Juan Carlos Onettis Geschichten sind von einer ungeheuren Intensität. Nie ist etwas strahlend, nie einfach, aber der Leser kann von dieser Prosa nicht lassen. Nun sind Onettis Erählungen erstmals vollständig auf Deutsch erschienen.
Der uruguayische Schriftsteller Juan Carlos Onetti gilt als einer der bedeutendsten Autoren Lateinamerikas. (dpa/ picture-alliance/ Europa Press) |
Alles rostet, schimmelt und fault. Das Klima ist extrem, die Häuser zerbröckeln, schmierige Hotelzimmer bieten kurzzeitig Unterschlupf, man schlägt sich durch, das eigene Leben hat ohnehin niemand in der Hand. Die grandiosen Erzählungen von Juan Carlos Onetti, die im letzten Band der Gesammelten Werke erstmals vollständig auf Deutsch vorliegen, leuchten den Kosmos des uruguayischen Schriftstellers aus. Einige antizipieren oder spiegeln seine berühmten Romane wie „Der Schacht“ (1939) – laut Vargas Llosa die Geburt der lateinamerikanischen nueva novela – oder „Das kurze Leben“ (1961).
Man verfällt Onetti im Handumdrehen. Seine Düsternis entfaltet einen starken Sog, der Leser wird angesteckt von der Sinnlichkeit sämtlicher Wahrnehmungen, und die Zwangsläufigkeit, mit der sich seine Helden in ihre Pläne verstricken, besitzt eine ungeheure Intensität. Handlungsstränge zerfasern, werden unterbrochen oder von mehreren Enden aufgerollt, häufig taucht eine Erzählerfigur auf, die sich nach einer Weile als komplett unzuverlässig entpuppt. „Das Leben war immer schwierig und schön gewesen, nicht zu ersetzen, und der Fürst Orsini hatte die fünfhundert Pesos nicht“, heißt es über den zwielichtigen Manager eines abgehalfterten Boxers.
Ein einziges Mal hatte sich der Riese Jacob dem Kuhhandel im Ring mit abgesprochenem Resultat widersetzt – und prompt gewonnen, woraufhin sein Herausforderer auf dem OP-Tisch landet. In der Erzählung „Der verwirklichte Traum“ erfüllt sich eine alte Dame einen Wunsch und engagiert einen verwahrlosten Impresario samt Schauspieler, um eine Traumsequenz in Szene zu setzen. Sie selbst tritt ebenfalls auf die Bühne, was ihr den Tod bringt.
Onettis Figuren kommen nicht vom Fleck
Auch Onettis fiktive Stadt Santa María, Schauplatz zahlreicher Romane, kommt in den Erzählungen vor.

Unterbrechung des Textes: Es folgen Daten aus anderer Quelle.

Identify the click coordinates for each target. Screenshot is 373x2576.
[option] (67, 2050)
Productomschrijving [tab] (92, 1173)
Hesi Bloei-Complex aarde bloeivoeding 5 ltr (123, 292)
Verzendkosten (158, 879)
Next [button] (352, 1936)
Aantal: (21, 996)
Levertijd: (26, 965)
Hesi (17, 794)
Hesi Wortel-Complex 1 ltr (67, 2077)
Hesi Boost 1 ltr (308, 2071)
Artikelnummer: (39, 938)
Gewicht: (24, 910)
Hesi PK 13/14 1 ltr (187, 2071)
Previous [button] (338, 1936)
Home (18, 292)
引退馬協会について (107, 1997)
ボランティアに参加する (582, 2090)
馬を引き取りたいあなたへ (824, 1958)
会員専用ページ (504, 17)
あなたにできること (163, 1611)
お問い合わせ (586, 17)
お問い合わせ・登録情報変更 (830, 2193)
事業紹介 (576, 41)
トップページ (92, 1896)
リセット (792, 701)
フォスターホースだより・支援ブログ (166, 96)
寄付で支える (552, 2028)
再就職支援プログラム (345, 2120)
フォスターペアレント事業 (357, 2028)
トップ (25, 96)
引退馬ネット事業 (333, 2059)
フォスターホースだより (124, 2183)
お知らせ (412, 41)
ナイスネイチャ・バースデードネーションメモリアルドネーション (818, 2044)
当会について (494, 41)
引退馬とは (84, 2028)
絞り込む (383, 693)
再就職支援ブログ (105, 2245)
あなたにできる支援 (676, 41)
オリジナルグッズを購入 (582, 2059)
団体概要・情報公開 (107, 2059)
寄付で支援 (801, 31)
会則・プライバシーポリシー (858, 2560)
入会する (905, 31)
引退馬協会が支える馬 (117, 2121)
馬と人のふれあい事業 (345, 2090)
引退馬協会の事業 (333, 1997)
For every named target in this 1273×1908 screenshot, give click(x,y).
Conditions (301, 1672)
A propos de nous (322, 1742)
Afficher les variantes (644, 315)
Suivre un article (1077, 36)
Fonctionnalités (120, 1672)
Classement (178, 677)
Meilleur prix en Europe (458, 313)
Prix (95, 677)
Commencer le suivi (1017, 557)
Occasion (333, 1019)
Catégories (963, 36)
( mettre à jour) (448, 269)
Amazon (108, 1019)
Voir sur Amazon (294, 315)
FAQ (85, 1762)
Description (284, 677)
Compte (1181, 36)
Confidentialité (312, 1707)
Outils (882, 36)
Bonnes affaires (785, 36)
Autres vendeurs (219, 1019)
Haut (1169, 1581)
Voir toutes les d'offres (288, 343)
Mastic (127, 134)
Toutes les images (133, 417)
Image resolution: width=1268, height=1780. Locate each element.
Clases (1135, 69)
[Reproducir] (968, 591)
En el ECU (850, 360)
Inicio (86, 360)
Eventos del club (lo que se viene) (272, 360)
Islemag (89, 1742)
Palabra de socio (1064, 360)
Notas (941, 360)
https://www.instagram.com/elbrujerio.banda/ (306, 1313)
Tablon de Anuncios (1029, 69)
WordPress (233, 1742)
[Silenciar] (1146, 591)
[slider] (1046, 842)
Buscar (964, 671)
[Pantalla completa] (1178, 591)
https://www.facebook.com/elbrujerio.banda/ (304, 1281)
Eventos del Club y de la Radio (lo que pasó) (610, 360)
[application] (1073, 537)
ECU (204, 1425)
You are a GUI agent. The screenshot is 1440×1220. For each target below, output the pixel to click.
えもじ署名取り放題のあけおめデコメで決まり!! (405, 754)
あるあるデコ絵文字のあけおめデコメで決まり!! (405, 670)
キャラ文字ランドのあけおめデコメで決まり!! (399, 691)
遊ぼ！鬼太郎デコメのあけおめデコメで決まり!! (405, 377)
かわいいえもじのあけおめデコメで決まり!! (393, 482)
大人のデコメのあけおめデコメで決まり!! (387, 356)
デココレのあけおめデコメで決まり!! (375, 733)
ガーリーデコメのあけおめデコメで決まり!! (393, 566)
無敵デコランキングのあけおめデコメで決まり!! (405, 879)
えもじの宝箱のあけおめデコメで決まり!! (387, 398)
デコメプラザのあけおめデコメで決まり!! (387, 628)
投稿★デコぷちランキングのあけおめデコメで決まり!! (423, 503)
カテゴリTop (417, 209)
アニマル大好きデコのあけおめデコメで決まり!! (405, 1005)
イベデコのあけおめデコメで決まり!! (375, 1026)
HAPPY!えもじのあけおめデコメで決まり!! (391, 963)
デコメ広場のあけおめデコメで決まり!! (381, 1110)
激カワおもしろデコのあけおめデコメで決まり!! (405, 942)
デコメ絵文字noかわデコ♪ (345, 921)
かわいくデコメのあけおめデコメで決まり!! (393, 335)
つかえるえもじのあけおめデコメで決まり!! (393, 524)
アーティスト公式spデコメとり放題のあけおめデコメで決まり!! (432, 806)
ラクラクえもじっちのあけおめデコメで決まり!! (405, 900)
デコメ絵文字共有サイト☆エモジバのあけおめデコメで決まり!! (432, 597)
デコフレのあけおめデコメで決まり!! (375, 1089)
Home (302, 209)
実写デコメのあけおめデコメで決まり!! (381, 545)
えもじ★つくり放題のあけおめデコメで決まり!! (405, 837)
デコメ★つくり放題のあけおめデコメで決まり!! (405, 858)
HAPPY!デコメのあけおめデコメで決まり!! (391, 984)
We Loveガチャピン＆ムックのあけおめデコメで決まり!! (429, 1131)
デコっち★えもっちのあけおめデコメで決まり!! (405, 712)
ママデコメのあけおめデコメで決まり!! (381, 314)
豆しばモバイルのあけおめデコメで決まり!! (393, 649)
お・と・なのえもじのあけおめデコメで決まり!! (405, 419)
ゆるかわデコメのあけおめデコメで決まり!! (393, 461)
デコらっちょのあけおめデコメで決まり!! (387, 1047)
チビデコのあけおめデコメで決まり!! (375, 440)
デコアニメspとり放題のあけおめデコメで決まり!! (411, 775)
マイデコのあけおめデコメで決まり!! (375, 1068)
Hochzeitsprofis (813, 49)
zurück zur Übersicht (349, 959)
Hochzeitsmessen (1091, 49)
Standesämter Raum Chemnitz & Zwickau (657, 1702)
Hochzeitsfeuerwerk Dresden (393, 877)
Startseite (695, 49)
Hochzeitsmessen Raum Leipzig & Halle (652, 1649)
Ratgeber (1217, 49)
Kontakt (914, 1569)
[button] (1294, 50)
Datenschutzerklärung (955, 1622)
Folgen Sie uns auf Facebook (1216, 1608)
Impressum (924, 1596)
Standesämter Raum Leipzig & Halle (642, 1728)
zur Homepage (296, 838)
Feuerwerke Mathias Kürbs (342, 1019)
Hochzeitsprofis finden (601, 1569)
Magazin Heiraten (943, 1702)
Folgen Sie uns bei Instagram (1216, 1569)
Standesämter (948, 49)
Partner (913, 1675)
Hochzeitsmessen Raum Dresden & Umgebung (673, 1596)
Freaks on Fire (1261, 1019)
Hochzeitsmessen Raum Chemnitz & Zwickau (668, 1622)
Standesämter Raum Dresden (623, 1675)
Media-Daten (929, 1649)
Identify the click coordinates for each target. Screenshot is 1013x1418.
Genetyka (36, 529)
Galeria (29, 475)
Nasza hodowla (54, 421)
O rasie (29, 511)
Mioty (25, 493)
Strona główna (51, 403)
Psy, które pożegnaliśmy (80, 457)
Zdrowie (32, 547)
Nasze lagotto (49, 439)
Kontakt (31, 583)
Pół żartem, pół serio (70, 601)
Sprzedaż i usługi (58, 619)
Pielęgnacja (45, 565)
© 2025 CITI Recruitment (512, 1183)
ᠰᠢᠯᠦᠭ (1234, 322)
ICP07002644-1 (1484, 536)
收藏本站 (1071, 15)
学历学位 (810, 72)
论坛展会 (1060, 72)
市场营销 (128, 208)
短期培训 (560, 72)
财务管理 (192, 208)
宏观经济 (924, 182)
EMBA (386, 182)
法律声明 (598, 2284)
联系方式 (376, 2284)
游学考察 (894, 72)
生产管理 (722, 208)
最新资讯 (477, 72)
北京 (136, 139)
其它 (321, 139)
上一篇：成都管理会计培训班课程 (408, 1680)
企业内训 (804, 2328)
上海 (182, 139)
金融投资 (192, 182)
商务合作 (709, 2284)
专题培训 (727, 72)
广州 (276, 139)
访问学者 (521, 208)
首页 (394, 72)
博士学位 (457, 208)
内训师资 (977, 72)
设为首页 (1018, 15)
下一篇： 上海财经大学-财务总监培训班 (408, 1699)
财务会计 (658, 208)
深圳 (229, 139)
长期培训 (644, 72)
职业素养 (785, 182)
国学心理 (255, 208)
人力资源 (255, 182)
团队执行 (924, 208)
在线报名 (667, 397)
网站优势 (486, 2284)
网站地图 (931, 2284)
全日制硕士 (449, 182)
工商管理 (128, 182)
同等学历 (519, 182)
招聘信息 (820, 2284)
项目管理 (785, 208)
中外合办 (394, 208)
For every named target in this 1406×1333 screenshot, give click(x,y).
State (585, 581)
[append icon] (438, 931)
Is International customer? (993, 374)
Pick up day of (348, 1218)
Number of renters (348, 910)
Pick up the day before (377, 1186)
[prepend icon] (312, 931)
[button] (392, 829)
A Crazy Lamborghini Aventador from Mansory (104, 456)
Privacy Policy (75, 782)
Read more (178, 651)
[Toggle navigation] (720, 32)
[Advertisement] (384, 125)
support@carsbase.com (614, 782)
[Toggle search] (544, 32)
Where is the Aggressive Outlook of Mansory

Sie wird in der Geschichte „Dasein“ folgendermaßen charakterisiert: „Alles war tot, eingeäschert und im Fluss, im Nichts verloren“. General Cot hat die Macht ergriffen, den ins Exil vertriebenen Bewohnern bleibt nur noch die Herausgabe einer Zeitschrift, die sie „Dasein“ nennen – Zuflucht vor der Barbarei bietet allenfalls die Imagination. Deutlicher hat Onetti selten auf die Diktatur in Uruguay angespielt. Der 1909 in Montevideo geborene Journalist und Bibliotheksleiter floh 1975 ins spanische Exil, wo er bis zu seinem Tod 1994 in Madrid lebte.